◆ **Data in this exercise**
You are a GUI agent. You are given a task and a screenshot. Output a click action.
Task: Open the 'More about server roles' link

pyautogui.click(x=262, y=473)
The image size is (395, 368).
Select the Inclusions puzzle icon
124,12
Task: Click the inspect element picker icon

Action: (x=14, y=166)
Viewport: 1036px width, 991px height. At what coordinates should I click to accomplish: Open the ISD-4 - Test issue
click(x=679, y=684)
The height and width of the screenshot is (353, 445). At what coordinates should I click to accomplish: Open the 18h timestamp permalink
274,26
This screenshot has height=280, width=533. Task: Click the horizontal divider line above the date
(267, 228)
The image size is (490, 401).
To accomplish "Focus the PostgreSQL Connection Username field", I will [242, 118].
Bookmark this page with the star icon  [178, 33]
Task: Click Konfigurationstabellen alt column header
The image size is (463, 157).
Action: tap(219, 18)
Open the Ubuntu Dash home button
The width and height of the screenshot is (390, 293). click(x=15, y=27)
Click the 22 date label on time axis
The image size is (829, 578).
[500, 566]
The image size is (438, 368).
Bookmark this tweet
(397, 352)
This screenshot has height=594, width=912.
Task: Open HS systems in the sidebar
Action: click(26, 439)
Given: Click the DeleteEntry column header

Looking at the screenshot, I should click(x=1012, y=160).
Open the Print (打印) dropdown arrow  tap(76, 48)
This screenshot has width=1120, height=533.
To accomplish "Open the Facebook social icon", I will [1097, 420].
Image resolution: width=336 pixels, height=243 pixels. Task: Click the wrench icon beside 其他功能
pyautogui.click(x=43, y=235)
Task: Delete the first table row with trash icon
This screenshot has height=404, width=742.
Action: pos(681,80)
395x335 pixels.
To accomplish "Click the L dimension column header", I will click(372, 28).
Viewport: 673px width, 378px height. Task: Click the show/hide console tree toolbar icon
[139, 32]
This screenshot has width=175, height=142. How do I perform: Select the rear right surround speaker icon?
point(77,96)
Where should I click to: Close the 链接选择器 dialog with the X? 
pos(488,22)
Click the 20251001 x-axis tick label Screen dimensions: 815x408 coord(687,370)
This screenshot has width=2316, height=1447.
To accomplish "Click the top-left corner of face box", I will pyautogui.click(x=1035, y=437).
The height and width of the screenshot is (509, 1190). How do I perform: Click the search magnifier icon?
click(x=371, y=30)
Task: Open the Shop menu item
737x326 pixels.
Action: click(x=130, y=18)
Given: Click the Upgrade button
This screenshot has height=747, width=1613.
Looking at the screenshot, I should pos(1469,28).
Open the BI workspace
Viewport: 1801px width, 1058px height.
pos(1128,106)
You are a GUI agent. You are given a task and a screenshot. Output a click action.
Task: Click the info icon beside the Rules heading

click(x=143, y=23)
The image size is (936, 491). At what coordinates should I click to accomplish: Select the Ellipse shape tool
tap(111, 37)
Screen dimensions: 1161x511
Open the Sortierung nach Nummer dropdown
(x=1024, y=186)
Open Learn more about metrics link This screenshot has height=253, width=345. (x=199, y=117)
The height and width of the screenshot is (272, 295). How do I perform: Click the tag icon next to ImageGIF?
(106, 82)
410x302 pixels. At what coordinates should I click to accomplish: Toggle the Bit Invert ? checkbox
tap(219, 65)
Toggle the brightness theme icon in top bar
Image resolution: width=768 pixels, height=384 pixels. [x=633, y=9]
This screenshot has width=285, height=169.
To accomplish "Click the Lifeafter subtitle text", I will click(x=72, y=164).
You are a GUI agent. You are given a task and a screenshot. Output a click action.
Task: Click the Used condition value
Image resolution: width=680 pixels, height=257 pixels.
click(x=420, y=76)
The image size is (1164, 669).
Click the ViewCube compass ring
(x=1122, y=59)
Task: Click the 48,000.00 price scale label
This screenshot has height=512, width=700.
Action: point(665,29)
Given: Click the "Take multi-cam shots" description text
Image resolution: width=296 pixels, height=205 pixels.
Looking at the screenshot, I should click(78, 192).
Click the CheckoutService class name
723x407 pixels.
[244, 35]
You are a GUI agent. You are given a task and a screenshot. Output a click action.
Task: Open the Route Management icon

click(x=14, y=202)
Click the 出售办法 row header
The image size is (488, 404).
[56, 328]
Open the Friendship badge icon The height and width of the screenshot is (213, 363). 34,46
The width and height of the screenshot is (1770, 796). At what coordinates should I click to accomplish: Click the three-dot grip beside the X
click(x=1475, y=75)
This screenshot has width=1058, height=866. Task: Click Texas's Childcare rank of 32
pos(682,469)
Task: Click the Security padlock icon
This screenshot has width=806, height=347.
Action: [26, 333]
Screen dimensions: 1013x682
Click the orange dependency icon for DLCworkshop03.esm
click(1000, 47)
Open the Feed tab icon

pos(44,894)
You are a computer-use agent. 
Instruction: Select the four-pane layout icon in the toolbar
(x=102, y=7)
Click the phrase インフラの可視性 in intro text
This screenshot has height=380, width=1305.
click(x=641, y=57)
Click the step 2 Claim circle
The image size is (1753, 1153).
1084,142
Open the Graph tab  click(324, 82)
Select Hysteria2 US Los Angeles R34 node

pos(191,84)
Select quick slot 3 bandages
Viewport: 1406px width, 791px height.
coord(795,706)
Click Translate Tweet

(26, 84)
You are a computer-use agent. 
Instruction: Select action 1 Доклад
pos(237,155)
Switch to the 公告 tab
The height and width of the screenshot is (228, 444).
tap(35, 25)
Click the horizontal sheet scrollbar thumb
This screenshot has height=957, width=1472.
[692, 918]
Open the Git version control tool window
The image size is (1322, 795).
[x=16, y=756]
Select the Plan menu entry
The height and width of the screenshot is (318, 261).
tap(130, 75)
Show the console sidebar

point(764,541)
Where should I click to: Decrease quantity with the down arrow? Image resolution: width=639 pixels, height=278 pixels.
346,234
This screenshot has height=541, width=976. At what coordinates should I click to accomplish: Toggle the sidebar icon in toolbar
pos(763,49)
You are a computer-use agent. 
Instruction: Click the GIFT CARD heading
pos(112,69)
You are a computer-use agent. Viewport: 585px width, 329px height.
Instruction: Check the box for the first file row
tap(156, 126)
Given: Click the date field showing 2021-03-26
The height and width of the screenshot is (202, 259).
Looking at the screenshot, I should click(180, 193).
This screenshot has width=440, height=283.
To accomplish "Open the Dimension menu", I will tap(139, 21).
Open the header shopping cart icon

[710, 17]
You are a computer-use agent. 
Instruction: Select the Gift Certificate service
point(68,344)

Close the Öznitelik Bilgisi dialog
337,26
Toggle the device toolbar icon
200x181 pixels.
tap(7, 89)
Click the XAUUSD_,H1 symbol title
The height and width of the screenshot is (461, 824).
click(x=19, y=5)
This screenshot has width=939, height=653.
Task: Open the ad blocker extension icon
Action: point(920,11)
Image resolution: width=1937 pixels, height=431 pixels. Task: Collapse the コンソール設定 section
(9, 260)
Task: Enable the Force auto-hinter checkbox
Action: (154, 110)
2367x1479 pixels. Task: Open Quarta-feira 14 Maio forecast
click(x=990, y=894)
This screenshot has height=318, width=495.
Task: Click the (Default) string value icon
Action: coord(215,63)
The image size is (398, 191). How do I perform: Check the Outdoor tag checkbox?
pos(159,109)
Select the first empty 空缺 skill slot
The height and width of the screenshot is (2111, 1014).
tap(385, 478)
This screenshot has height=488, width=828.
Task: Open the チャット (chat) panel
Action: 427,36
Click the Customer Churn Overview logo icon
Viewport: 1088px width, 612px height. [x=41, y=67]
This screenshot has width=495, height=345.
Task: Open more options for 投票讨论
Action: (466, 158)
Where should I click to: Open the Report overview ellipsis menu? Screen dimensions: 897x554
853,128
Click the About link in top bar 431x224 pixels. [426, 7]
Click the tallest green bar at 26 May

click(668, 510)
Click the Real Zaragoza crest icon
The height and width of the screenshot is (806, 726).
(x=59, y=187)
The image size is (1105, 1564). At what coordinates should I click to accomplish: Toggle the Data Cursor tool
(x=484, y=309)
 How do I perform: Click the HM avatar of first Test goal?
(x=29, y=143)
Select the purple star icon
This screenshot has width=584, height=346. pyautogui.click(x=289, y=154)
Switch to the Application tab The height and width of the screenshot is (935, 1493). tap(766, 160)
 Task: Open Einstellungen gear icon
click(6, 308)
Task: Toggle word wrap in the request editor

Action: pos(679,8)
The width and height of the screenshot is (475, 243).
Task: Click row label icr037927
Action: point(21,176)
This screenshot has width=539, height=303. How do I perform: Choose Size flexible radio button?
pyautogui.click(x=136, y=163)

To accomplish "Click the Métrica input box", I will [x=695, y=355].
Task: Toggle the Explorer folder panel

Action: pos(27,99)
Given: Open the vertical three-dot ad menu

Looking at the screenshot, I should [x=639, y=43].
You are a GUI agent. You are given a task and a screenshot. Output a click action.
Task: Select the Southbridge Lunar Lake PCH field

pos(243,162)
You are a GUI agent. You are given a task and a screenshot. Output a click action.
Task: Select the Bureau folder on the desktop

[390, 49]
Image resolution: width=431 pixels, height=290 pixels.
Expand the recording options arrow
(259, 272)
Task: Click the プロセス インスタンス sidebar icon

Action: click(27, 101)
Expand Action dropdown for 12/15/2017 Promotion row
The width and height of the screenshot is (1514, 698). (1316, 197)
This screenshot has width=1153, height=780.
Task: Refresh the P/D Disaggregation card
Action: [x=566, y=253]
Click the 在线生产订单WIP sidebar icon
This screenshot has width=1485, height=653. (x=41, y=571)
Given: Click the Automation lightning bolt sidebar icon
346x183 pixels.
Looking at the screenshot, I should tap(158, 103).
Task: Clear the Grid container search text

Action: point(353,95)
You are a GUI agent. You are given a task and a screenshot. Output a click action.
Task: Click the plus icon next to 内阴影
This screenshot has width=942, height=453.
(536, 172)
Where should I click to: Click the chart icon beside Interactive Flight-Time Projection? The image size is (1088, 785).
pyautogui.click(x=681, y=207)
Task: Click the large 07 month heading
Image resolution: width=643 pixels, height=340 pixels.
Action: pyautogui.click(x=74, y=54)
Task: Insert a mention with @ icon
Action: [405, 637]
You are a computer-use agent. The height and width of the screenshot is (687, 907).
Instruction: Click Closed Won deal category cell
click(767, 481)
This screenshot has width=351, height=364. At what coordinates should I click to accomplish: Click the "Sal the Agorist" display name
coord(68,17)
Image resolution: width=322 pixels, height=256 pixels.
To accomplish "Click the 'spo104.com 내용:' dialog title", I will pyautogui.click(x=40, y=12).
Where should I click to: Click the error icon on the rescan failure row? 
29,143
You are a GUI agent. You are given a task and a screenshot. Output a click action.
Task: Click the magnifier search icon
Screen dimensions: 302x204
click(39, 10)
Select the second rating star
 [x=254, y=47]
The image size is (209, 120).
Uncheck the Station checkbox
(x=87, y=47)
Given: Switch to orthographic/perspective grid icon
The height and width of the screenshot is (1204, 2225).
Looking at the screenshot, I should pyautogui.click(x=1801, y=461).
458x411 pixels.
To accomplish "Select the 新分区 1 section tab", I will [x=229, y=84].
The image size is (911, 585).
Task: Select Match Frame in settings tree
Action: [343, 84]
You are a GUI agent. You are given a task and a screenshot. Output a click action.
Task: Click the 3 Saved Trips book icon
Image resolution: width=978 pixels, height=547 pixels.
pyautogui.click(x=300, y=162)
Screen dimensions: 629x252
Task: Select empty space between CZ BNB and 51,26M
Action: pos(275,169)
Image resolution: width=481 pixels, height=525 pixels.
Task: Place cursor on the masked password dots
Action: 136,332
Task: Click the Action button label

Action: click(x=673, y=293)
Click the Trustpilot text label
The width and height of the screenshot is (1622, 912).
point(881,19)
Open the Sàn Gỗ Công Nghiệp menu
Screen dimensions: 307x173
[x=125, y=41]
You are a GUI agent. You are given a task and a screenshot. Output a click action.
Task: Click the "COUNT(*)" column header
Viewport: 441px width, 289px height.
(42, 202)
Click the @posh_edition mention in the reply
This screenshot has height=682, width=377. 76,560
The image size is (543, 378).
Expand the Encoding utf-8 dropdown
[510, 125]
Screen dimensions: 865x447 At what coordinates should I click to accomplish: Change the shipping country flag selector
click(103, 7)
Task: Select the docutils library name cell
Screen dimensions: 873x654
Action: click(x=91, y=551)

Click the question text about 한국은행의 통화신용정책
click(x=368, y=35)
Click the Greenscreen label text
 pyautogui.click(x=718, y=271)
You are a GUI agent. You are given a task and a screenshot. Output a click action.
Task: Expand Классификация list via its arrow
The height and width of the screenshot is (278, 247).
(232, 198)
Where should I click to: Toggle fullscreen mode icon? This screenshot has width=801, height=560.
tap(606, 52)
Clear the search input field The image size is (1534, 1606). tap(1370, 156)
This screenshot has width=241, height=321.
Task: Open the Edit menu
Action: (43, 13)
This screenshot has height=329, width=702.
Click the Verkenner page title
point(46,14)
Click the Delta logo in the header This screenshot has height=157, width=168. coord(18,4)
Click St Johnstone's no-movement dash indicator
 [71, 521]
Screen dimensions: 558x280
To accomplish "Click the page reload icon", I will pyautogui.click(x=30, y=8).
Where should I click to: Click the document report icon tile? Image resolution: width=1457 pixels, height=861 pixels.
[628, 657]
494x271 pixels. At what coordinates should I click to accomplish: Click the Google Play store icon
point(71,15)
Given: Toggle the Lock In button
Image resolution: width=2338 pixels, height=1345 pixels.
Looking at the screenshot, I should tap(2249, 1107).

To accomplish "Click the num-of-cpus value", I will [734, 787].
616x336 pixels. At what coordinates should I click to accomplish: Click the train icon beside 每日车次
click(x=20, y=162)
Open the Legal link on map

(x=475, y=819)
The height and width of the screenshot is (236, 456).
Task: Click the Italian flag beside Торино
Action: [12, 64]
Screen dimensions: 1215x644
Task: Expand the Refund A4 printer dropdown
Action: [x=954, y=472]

◆ **To do**
Reproduce the rows word for word, beginning at the first line and stopping after the line that contains "will [1097, 420].".

◆ **Answer for this exercise**
You are a GUI agent. You are given a task and a screenshot. Output a click action.
Task: Open the 'More about server roles' link

pyautogui.click(x=262, y=473)
The image size is (395, 368).
Select the Inclusions puzzle icon
124,12
Task: Click the inspect element picker icon

Action: (x=14, y=166)
Viewport: 1036px width, 991px height. At what coordinates should I click to accomplish: Open the ISD-4 - Test issue
click(x=679, y=684)
The height and width of the screenshot is (353, 445). At what coordinates should I click to accomplish: Open the 18h timestamp permalink
274,26
This screenshot has height=280, width=533. Task: Click the horizontal divider line above the date
(267, 228)
The image size is (490, 401).
To accomplish "Focus the PostgreSQL Connection Username field", I will [242, 118].
Bookmark this page with the star icon  [178, 33]
Task: Click Konfigurationstabellen alt column header
The image size is (463, 157).
Action: tap(219, 18)
Open the Ubuntu Dash home button
The width and height of the screenshot is (390, 293). click(x=15, y=27)
Click the 22 date label on time axis
The image size is (829, 578).
[500, 566]
The image size is (438, 368).
Bookmark this tweet
(397, 352)
This screenshot has height=594, width=912.
Task: Open HS systems in the sidebar
Action: click(26, 439)
Given: Click the DeleteEntry column header

Looking at the screenshot, I should click(x=1012, y=160).
Open the Print (打印) dropdown arrow  tap(76, 48)
This screenshot has width=1120, height=533.
To accomplish "Open the Facebook social icon", I will [1097, 420].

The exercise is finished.